Saved entries
-- Opening Marker --

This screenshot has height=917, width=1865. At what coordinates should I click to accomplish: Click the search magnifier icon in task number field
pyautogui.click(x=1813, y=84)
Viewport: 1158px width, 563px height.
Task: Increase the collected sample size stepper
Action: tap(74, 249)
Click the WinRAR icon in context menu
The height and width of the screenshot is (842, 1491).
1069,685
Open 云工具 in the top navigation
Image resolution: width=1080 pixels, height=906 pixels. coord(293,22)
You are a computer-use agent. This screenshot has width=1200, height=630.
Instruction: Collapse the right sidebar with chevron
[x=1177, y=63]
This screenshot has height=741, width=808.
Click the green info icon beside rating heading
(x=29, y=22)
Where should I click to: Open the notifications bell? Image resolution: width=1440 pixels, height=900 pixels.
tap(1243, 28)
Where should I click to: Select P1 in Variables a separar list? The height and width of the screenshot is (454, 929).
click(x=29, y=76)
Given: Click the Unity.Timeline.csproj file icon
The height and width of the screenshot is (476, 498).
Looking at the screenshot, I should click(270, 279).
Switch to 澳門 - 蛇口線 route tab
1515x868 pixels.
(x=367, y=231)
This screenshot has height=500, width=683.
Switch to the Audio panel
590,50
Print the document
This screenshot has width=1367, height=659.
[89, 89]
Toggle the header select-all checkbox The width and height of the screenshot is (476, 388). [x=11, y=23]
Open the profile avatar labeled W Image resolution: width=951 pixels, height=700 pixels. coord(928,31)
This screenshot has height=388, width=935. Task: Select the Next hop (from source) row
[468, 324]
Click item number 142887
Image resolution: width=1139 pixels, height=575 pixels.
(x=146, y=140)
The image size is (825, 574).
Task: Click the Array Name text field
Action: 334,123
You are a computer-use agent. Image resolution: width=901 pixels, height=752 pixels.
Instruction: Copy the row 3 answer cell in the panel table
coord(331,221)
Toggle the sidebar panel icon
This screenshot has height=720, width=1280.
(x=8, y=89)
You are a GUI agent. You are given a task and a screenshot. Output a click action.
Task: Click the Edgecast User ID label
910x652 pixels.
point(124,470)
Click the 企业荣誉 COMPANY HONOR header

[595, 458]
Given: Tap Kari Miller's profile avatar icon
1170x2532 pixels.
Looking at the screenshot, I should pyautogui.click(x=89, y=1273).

-- Closing Marker --

## Task
Would you copy out each line of the records above where the word "computer" occurs?

## Reply to the task
You are a computer-use agent. This screenshot has width=1200, height=630.
You are a computer-use agent. Image resolution: width=901 pixels, height=752 pixels.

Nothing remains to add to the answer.